• _TASK DESCRIPTION_
Copy exactly the stretch of data below from the line with "Open the 8 bit depth dropdown" through the line with "Click the SIZE", including both of those lines.

• _RECORDED INFORMATION_

================

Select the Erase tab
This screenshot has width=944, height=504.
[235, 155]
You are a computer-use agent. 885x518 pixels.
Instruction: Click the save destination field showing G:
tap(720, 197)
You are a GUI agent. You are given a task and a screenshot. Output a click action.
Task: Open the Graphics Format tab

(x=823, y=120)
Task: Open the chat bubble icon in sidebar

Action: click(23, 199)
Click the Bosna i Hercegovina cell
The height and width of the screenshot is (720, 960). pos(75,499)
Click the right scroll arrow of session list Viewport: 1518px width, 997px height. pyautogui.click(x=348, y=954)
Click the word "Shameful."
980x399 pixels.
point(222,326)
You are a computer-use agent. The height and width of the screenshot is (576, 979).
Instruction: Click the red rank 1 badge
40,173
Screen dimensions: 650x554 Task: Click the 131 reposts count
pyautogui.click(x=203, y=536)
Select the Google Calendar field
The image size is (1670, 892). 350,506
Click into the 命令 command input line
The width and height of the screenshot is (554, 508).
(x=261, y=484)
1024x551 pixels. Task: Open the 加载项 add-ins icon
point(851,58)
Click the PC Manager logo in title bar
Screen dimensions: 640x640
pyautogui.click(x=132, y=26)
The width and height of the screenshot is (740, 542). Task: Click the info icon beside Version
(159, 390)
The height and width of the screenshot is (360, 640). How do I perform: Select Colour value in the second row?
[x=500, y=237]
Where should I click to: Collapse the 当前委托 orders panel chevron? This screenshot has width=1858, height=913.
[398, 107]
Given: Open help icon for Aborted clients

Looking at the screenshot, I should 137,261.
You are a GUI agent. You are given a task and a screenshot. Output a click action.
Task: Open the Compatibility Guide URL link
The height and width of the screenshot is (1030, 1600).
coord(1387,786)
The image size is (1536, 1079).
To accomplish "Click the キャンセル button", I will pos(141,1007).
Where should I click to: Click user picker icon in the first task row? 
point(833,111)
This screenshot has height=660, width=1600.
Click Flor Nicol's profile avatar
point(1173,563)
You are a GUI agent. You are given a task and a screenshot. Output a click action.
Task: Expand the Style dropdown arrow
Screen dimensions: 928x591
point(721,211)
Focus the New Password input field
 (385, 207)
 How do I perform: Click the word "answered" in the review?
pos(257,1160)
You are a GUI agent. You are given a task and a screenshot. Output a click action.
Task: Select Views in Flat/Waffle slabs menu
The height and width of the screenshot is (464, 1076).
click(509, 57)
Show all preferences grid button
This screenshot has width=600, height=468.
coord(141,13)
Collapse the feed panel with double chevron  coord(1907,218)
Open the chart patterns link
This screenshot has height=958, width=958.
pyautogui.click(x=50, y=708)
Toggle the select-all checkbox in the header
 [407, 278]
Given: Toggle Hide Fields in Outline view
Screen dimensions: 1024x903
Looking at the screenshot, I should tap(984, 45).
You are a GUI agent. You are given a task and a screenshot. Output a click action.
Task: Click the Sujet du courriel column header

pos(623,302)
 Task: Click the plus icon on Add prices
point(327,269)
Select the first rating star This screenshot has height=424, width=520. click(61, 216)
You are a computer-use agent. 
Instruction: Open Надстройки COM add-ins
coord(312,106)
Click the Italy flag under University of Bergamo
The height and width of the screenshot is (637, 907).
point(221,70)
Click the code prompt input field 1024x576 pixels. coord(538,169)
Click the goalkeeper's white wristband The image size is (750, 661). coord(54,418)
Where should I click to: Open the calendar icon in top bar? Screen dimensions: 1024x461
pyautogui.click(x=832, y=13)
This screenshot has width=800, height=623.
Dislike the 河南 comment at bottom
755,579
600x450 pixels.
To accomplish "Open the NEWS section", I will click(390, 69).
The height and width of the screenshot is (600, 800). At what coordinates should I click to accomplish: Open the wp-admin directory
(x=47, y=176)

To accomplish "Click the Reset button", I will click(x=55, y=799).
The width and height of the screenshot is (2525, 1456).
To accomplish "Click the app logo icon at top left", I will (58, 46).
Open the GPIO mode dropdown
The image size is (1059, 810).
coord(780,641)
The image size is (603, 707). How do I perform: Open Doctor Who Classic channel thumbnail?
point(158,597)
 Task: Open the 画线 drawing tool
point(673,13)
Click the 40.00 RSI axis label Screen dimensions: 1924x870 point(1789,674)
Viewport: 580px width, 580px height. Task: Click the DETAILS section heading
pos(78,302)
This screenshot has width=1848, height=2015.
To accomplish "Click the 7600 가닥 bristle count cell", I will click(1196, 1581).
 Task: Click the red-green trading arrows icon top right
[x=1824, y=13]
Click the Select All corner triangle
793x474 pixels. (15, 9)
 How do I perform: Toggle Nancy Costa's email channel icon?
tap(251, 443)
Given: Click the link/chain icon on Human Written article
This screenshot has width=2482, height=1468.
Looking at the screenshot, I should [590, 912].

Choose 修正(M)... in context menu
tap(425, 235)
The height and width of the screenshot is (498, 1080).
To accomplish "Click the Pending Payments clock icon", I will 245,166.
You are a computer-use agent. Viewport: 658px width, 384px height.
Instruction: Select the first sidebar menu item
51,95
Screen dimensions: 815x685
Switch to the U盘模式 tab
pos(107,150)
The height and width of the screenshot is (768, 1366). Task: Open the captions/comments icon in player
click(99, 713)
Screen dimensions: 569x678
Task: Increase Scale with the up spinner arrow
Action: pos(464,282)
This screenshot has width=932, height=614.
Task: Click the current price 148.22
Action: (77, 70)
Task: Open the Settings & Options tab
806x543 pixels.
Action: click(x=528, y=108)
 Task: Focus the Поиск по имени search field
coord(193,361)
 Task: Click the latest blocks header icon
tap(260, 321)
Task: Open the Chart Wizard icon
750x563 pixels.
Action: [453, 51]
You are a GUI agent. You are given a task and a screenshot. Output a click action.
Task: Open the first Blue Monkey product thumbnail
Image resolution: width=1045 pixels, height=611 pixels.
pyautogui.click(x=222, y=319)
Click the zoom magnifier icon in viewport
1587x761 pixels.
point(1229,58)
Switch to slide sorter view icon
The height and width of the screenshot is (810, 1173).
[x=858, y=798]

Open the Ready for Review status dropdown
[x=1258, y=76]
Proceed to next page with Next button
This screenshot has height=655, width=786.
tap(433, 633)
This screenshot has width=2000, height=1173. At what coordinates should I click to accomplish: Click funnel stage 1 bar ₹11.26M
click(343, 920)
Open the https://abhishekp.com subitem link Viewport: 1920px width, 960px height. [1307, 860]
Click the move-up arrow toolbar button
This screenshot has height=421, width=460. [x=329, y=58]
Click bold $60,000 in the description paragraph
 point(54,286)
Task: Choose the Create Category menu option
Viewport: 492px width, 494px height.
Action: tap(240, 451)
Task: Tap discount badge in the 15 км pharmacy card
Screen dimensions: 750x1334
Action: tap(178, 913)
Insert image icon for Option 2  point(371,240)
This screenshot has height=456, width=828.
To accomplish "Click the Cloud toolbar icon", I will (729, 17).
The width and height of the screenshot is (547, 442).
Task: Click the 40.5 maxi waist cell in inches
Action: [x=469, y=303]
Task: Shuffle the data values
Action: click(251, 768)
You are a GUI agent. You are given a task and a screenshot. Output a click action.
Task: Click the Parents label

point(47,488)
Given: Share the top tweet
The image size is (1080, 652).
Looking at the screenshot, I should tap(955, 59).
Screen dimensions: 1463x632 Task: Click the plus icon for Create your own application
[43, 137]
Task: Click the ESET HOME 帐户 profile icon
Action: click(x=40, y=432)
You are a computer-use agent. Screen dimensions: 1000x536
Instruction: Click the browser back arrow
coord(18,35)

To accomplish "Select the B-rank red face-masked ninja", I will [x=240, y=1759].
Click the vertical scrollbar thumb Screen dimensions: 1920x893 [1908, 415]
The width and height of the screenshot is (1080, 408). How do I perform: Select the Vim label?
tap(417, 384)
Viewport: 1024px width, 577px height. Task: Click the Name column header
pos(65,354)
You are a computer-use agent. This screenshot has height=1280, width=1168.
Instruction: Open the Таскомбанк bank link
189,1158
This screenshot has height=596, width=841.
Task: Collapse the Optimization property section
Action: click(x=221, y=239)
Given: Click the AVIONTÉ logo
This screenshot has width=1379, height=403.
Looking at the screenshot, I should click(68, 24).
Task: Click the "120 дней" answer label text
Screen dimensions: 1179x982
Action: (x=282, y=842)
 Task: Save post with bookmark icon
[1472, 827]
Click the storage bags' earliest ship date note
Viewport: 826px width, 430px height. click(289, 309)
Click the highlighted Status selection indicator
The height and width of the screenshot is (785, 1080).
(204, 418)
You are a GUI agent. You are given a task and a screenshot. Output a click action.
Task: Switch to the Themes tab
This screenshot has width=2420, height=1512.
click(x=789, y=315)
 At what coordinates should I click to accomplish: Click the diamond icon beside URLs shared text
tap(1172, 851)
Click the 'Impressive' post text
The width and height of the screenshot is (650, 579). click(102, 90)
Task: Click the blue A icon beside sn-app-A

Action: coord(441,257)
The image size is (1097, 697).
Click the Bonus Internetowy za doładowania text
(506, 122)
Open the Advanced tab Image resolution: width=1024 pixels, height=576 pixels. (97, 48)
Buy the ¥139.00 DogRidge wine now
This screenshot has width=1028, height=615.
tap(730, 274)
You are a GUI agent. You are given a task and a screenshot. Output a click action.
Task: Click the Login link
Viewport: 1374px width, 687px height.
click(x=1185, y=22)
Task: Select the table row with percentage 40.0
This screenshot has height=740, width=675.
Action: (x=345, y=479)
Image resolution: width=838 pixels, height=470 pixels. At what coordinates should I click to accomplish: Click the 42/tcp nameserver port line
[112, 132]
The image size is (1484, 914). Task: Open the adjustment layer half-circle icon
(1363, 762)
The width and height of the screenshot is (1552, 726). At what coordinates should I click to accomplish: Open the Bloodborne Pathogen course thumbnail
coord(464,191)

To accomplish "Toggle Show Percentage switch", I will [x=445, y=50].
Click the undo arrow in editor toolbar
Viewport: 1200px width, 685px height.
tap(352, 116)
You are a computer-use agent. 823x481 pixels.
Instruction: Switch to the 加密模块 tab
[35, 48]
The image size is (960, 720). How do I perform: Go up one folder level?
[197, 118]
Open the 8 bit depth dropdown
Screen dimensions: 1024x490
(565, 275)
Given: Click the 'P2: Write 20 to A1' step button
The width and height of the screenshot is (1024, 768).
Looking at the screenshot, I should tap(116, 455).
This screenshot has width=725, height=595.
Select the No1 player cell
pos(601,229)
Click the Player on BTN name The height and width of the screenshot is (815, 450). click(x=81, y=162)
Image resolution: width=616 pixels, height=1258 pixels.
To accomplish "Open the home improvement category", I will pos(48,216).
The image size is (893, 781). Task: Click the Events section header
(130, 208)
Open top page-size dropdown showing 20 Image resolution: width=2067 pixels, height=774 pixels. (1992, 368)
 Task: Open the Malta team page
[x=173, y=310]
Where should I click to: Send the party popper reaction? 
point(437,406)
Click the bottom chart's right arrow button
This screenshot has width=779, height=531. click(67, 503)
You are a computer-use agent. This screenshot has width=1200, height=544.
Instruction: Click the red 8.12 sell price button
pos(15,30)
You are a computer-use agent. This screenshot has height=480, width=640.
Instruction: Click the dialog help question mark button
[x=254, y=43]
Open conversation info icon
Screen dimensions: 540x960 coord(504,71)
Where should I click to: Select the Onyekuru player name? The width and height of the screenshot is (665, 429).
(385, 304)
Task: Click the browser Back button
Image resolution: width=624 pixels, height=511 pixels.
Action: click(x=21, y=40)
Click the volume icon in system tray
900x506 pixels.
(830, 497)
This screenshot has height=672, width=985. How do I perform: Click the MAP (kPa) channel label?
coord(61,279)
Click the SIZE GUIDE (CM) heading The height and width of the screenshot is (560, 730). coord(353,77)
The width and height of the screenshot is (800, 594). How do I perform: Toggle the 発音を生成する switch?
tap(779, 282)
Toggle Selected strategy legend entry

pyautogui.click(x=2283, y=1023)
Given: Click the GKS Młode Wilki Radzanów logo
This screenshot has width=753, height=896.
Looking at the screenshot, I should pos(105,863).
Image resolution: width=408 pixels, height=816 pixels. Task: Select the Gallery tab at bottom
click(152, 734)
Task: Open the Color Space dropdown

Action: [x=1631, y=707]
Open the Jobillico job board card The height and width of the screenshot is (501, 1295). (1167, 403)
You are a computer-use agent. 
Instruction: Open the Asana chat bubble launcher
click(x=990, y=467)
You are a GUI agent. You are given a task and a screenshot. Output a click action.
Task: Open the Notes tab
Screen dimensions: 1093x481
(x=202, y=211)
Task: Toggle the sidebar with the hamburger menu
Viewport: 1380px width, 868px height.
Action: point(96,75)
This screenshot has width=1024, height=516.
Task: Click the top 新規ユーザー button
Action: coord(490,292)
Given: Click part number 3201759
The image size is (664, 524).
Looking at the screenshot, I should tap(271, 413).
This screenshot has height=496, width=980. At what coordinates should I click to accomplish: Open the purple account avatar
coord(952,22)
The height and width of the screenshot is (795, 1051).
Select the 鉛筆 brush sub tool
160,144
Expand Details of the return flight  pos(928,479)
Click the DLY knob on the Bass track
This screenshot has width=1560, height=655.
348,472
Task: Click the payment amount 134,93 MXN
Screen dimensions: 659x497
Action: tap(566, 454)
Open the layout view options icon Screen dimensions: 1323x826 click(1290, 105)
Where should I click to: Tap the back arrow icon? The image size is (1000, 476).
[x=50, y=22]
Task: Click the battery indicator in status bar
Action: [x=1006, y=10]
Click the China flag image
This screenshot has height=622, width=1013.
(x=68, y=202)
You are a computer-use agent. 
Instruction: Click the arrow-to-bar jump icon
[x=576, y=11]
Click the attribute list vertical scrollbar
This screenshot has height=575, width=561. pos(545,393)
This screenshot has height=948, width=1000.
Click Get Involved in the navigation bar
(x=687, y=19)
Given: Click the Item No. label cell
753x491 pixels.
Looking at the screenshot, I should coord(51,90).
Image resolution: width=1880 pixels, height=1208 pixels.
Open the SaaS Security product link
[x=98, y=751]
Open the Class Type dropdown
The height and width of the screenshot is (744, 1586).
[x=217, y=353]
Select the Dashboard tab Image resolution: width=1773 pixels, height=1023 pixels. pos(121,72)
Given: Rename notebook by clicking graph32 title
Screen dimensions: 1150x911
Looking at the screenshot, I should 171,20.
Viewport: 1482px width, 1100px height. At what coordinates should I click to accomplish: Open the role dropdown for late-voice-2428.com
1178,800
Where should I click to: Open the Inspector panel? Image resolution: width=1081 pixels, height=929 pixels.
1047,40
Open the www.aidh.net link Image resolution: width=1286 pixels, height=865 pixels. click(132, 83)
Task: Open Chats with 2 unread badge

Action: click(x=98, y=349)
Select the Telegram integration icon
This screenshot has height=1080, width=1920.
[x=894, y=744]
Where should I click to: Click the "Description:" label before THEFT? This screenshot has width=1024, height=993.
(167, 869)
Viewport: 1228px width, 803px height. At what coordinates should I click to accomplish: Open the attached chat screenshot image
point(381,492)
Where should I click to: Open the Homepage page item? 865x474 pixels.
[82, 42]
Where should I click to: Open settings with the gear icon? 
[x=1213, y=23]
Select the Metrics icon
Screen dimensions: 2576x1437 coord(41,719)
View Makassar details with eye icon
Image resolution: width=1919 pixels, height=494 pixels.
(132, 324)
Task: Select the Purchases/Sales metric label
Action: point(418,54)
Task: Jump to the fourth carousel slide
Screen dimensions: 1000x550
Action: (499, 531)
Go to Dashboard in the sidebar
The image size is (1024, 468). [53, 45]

================

• _EXERCISE RESULT_
Open the 8 bit depth dropdown
Screen dimensions: 1024x490
(565, 275)
Given: Click the 'P2: Write 20 to A1' step button
The width and height of the screenshot is (1024, 768).
Looking at the screenshot, I should tap(116, 455).
This screenshot has width=725, height=595.
Select the No1 player cell
pos(601,229)
Click the Player on BTN name The height and width of the screenshot is (815, 450). click(x=81, y=162)
Image resolution: width=616 pixels, height=1258 pixels.
To accomplish "Open the home improvement category", I will pos(48,216).
The image size is (893, 781). Task: Click the Events section header
(130, 208)
Open top page-size dropdown showing 20 Image resolution: width=2067 pixels, height=774 pixels. (1992, 368)
 Task: Open the Malta team page
[x=173, y=310]
Where should I click to: Send the party popper reaction? 
point(437,406)
Click the bottom chart's right arrow button
This screenshot has width=779, height=531. click(67, 503)
You are a computer-use agent. This screenshot has width=1200, height=544.
Instruction: Click the red 8.12 sell price button
pos(15,30)
You are a computer-use agent. This screenshot has height=480, width=640.
Instruction: Click the dialog help question mark button
[x=254, y=43]
Open conversation info icon
Screen dimensions: 540x960 coord(504,71)
Where should I click to: Select the Onyekuru player name? The width and height of the screenshot is (665, 429).
(385, 304)
Task: Click the browser Back button
Image resolution: width=624 pixels, height=511 pixels.
Action: click(x=21, y=40)
Click the volume icon in system tray
900x506 pixels.
(830, 497)
This screenshot has height=672, width=985. How do I perform: Click the MAP (kPa) channel label?
coord(61,279)
Click the SIZE GUIDE (CM) heading The height and width of the screenshot is (560, 730). coord(353,77)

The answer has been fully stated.